----- Input material -----

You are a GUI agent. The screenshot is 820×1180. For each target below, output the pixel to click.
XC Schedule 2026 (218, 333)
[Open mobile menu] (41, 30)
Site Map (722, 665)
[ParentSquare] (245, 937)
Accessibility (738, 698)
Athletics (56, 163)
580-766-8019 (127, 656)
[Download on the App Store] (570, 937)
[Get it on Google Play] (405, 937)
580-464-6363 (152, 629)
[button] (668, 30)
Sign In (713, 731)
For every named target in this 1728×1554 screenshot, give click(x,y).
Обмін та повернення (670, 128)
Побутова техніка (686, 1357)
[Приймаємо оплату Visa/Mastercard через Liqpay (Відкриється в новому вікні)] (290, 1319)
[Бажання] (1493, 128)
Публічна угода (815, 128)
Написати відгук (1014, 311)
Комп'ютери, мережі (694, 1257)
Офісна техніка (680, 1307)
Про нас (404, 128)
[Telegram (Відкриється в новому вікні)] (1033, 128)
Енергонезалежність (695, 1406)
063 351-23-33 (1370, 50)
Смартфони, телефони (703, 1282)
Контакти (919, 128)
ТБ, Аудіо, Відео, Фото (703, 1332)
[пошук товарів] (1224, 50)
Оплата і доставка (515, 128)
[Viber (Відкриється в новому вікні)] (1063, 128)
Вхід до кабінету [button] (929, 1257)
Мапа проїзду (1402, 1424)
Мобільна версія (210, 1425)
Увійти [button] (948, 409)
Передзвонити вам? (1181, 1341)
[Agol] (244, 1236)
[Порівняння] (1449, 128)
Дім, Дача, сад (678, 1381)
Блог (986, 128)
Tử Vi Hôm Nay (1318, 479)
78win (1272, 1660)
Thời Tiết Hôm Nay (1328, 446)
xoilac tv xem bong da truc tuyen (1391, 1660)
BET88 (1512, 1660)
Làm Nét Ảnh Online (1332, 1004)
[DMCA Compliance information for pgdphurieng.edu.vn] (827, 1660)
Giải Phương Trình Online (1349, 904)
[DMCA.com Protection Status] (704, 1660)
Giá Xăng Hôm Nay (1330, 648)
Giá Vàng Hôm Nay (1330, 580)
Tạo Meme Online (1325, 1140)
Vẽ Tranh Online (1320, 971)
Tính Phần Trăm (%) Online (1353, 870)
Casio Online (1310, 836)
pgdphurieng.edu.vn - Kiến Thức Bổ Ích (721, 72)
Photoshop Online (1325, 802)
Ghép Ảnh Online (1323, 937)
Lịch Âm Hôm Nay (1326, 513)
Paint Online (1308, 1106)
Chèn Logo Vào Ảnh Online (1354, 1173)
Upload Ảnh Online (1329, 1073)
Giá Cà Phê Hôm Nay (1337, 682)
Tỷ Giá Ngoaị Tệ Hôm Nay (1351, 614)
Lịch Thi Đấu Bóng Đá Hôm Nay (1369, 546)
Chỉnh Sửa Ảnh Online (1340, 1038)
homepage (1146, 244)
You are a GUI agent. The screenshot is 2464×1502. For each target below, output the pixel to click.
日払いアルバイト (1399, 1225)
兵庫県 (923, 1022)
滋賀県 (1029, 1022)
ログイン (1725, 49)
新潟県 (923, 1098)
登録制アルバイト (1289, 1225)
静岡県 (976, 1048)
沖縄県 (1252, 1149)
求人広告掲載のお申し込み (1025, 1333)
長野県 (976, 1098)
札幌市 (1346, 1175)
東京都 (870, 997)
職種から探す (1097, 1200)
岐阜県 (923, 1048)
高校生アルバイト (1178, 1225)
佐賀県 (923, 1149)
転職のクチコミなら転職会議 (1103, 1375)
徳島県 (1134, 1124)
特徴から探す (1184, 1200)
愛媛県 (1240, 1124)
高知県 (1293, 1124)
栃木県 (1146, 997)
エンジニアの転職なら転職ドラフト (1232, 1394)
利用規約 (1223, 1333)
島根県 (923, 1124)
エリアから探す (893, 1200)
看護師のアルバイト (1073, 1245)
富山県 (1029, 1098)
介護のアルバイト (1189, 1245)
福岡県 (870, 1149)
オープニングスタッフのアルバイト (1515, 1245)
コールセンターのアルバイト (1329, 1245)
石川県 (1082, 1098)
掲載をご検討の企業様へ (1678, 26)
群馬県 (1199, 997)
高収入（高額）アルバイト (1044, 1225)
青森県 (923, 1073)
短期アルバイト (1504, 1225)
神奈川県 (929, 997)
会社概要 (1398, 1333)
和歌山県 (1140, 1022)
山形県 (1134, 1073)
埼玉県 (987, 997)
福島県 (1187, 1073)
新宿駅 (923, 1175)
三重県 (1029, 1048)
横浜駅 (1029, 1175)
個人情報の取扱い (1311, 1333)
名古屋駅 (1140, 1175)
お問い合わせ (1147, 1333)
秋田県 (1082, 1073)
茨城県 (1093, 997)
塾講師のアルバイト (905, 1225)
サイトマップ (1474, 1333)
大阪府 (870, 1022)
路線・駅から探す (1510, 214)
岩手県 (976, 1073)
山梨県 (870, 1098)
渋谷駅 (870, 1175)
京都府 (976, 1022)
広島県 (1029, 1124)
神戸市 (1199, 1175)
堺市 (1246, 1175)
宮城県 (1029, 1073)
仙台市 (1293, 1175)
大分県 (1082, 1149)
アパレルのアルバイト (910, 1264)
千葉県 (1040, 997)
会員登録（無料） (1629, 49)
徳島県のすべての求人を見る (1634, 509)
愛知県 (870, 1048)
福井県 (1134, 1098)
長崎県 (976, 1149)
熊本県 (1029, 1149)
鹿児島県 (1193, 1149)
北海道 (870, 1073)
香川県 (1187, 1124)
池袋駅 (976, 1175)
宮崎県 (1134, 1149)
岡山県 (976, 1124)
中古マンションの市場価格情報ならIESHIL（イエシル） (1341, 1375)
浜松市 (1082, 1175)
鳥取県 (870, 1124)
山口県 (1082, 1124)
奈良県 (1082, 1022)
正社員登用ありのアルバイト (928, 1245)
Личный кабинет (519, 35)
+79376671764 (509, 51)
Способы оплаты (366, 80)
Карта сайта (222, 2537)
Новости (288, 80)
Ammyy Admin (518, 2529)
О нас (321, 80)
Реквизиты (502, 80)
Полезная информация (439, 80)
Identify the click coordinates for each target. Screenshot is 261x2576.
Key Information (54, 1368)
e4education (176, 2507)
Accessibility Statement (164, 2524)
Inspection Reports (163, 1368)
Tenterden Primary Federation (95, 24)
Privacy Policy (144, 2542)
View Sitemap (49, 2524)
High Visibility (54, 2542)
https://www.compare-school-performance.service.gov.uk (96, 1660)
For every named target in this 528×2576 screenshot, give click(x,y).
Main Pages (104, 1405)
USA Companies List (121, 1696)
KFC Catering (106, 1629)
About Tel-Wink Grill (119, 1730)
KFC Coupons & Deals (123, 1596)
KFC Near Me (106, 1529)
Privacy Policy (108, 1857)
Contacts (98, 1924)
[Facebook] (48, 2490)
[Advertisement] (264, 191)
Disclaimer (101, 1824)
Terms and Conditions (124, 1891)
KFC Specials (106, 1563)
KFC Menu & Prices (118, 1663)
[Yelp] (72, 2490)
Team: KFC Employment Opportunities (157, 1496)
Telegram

-----

Keeping every character as it is, restate the lines above that run from the line with "Енергонезалежність (695, 1406)" through the line with "愛媛県 (1240, 1124)", both included, and nothing else.

▶ [Exercise answer]
Енергонезалежність (695, 1406)
063 351-23-33 (1370, 50)
Смартфони, телефони (703, 1282)
Контакти (919, 128)
ТБ, Аудіо, Відео, Фото (703, 1332)
[пошук товарів] (1224, 50)
Оплата і доставка (515, 128)
[Viber (Відкриється в новому вікні)] (1063, 128)
Вхід до кабінету [button] (929, 1257)
Мапа проїзду (1402, 1424)
Мобільна версія (210, 1425)
Увійти [button] (948, 409)
Передзвонити вам? (1181, 1341)
[Agol] (244, 1236)
[Порівняння] (1449, 128)
Дім, Дача, сад (678, 1381)
Блог (986, 128)
Tử Vi Hôm Nay (1318, 479)
78win (1272, 1660)
Thời Tiết Hôm Nay (1328, 446)
xoilac tv xem bong da truc tuyen (1391, 1660)
BET88 (1512, 1660)
Làm Nét Ảnh Online (1332, 1004)
[DMCA Compliance information for pgdphurieng.edu.vn] (827, 1660)
Giải Phương Trình Online (1349, 904)
[DMCA.com Protection Status] (704, 1660)
Giá Xăng Hôm Nay (1330, 648)
Giá Vàng Hôm Nay (1330, 580)
Tạo Meme Online (1325, 1140)
Vẽ Tranh Online (1320, 971)
Tính Phần Trăm (%) Online (1353, 870)
Casio Online (1310, 836)
pgdphurieng.edu.vn - Kiến Thức Bổ Ích (721, 72)
Photoshop Online (1325, 802)
Ghép Ảnh Online (1323, 937)
Lịch Âm Hôm Nay (1326, 513)
Paint Online (1308, 1106)
Chèn Logo Vào Ảnh Online (1354, 1173)
Upload Ảnh Online (1329, 1073)
Giá Cà Phê Hôm Nay (1337, 682)
Tỷ Giá Ngoaị Tệ Hôm Nay (1351, 614)
Lịch Thi Đấu Bóng Đá Hôm Nay (1369, 546)
Chỉnh Sửa Ảnh Online (1340, 1038)
homepage (1146, 244)
You are a GUI agent. The screenshot is 2464×1502. For each target below, output the pixel to click.
日払いアルバイト (1399, 1225)
兵庫県 (923, 1022)
滋賀県 (1029, 1022)
ログイン (1725, 49)
新潟県 (923, 1098)
登録制アルバイト (1289, 1225)
静岡県 (976, 1048)
沖縄県 (1252, 1149)
求人広告掲載のお申し込み (1025, 1333)
長野県 (976, 1098)
札幌市 (1346, 1175)
東京都 (870, 997)
職種から探す (1097, 1200)
岐阜県 (923, 1048)
高校生アルバイト (1178, 1225)
佐賀県 (923, 1149)
転職のクチコミなら転職会議 (1103, 1375)
徳島県 (1134, 1124)
特徴から探す (1184, 1200)
愛媛県 (1240, 1124)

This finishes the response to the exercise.